Bay Area high school student shares shock of losing relatives in Gaza war

For many Palestinian Americans in the Bay Area, seeing the rise in civilian deaths from the war in Gaza is deeply personal, and especially difficult as Wednesday marks the 76th anniversary of the 1948 Israeli-Arab war, which forced hundreds of thousands of Palestinians to flee from their homes in what they call Nakba, meaning "catastrophe" in Arabic.
 
"Over 100 people in our family have been killed," said Zayna Elkarra, 15, a student at Lowell High School in San Francisco, "Every day, I wake up not knowing what's going to happen and who is alive."

Zayna says just 10 months ago, she had visited Gaza for the first time to see her family's ancestral home north of Rafah and meet her relatives.

"It was like I finally felt like I was at home. It was a feeling I'd never had before," Zayna said. "I met so much family and it was so nice because it was like they all knew me...and so many cousins, aunts, uncles."

Now, some of those family sites have been destroyed, and some of those relatives she met are gone.

"I have an uncle. He's been working his whole life to build this pharmacy from the floor up, and it started growing, and it's all destroyed," Zayna said, showing a photo of the pharmacy from the summer next to another image of the building destroyed.

Gaza health officials say more than 34,000 Palestinians have been killed in the war. For those who have lost loved ones, the pain is personal and difficult to process.
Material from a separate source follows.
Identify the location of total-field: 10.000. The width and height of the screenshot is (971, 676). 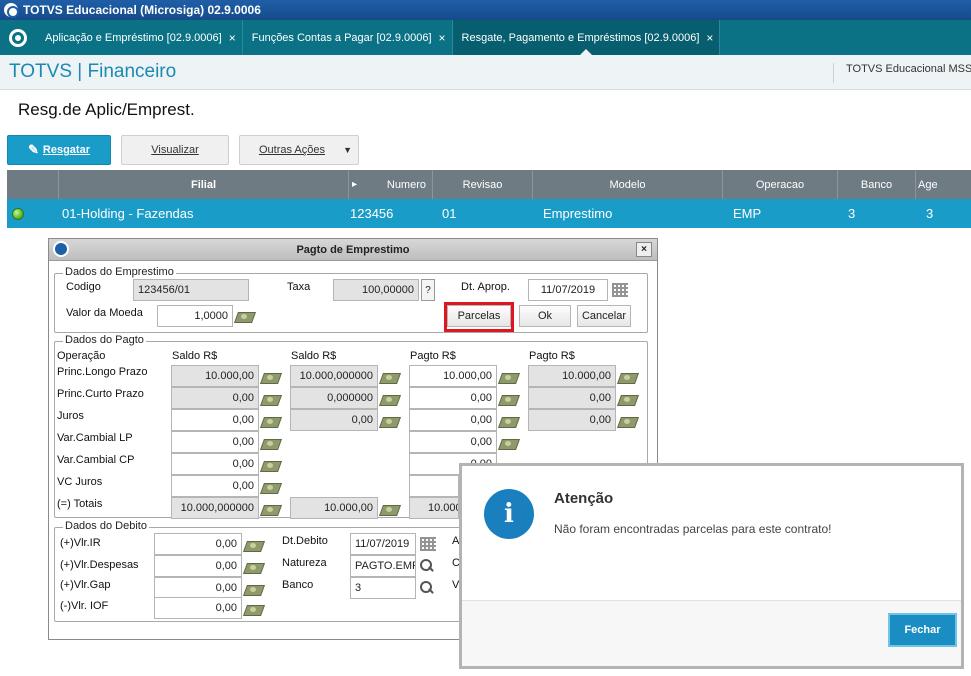
(434, 508).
"We haven't had time to fully grieve, because we're still kind of trying to explain to people what's going on and trying to spread awareness and trying to get it to stop. Because as we're grieving, more and more things continue to happen," Zayna said. "I think the youngest person in our family was four months old, a baby."  
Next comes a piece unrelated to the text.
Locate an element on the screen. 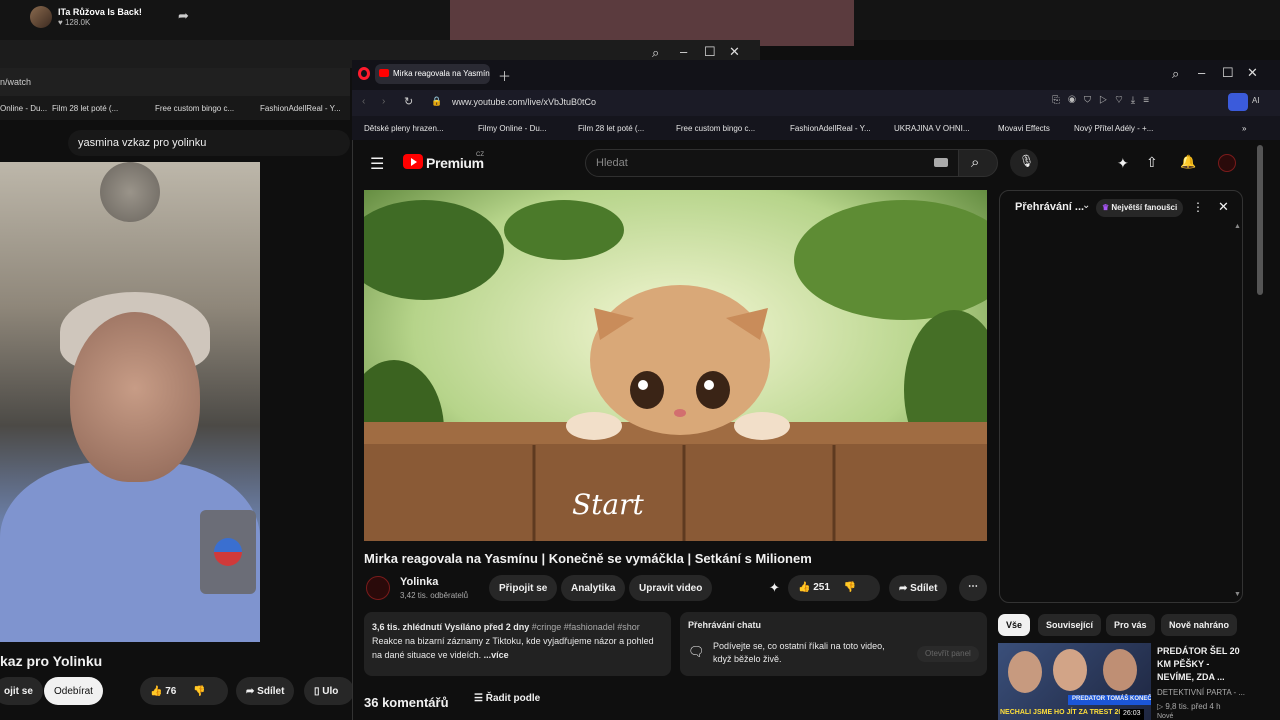 Image resolution: width=1280 pixels, height=720 pixels. thumb-caption: NECHALI JSME HO JÍT ZA TREST 20 KM is located at coordinates (1068, 712).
Zayna's mother, Dr. Manal Elkarra, says their relatives in Gaza are now refugees.

"They were all forced to flee. All of them have lost their homes.  We don't know of a single family member that has a house left," Dr. Elkarra said. "Everyone just kept moving away and away, and a lot of them ended in Rafah."

Monadel Herzallah is a San Francisco Palestinian American who says the displacement is a sad reminder of this Wednesday's 76th anniversary of the "nakba" catastrophe, when older generations of Palestinians were forced from their homes due to the 1948 Israeli-Arab war. Arab nations attacked Israel after the United Nations created the Israeli state on land where Palestinian families had lived.

Herzallah remembers his grandfather and grandmother being forced to flee from their home in Palestine. He says now he feels he understands their pain, seeing his own relatives living through this war.

"I have lost 11 members of my family. One of them is 4 years old," Herzallah said. "They have been displaced, once, twice and three times...from Gaza City to Khan Yunis, to Rafah right now, where we hardly know what's happening at this point. The thing that hurts the most...you feel helpless, you feel unable to do anything for them."

"We want to simply live like everybody else," Herzallah added.